We all know them: Da Vinci, Michelangelo and Caravaggio. These were the big players, the Old Masters. Caravaggio gave us drama, Michelangelo perfection and Da Vinci, well, honestly, everything. Da Vinci did not stop with the paintbrush. He gave us military inventions, sacred artworks and anatomical research. His multitude of codices contains the purest of observations through his faith in nature. He believed that whatever we observed could be translated into man-made structures and devices. Michelangelo was an artistic genius. He produced the very symbols that maintain their firm position as the foundation of religious imagery. His Pieta represents the ideological merge of the opposing Renaissance ideals of classical beauty and naturalism. He was the one to use artwork as the visual proof for a societies social change.

In late 16th and early 17th century Italy, Caravaggio threw us headlong into works of art depicting gripping religious scenes. He was deemed the most famous painter in Rome. I suppose his artistic reputation preceded his criminal one. Even killing a man in 1606 still didn’t delay his painting career. His contributions to art were centered on his ability to elicit in the viewer a feeling of alliance with the church. He was known for his high contrast and treatment of light and dark. At this time, the church was in the midst of reasserting its power. And lucky for them, Caravaggio knew how to wield power, with a paintbrush. He was their key to convincing the masses of the timeless validity of the Christian faith. Caravaggio’s imagery extended a forceful hand to those in need of an ideological system on by which they could make sense of their life.

After all of these fabulous contributions, so what?
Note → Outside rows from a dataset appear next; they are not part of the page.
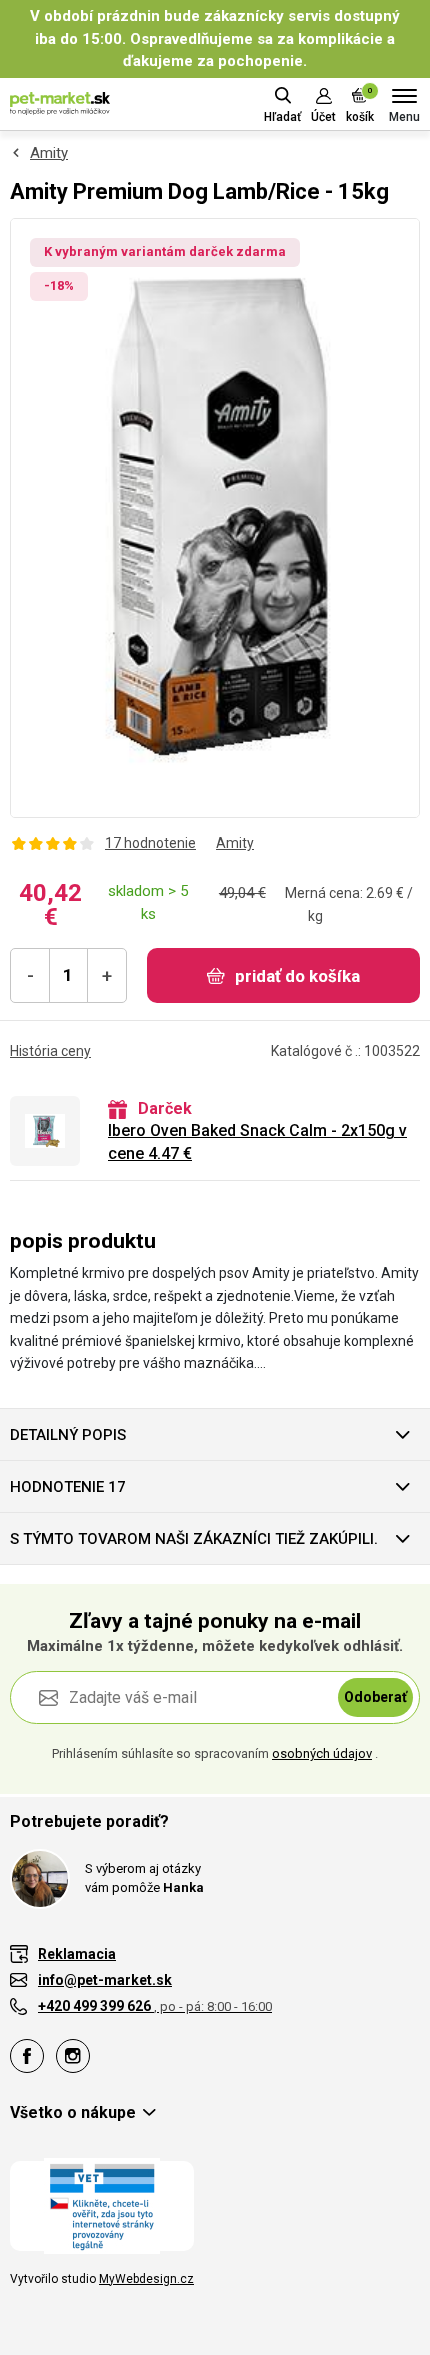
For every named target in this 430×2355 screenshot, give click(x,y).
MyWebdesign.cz (146, 2279)
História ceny (50, 1051)
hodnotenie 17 (68, 1487)
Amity (49, 153)
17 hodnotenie (150, 843)
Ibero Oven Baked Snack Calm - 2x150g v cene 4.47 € (257, 1141)
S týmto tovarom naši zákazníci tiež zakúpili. (194, 1539)
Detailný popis (68, 1435)
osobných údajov (322, 1753)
How has time digested these great legacies? How do Da Vinci, Michelangelo and Caravaggio still live with us today? We need to understand how later artists interpreted their methods. Take Van Gogh. He thrived on paradox, his motto always being, “in sorrow, yet ever joyful.” One may say he is simply crazy, or one may more deeply realize that art is not intended to find clarity.

Art is the search. We come to realize artistic development as an organic phenomenon. Art history depicts the great journey through which brave souls hope to say something bigger than themselves. Whether art was inspired by personal reasons or societal ones, its images stand through layers of time. And what occurs in this time is what the Old Masters were the first ones to dictate. That is their power. They were the trailblazers who fearlessly discovered what it meant to produce artwork, what it meant to break new ground. And from there, new generations of artists had a starting point from whence to structure and discover their own personal words and visual interpretations in relation to their day’s cultural climates. And so, a tradition of using visual imagery and creative thinking to archive a people’s history began.

The all too common saying “out with the old and in with the new” has no meaning in art. Because in art, what is old was once new, and what is new was once old. It is impossible to forget the Old Masters. They opened the doors for the eternal cyclical renewal of legacies, the content of our very essence.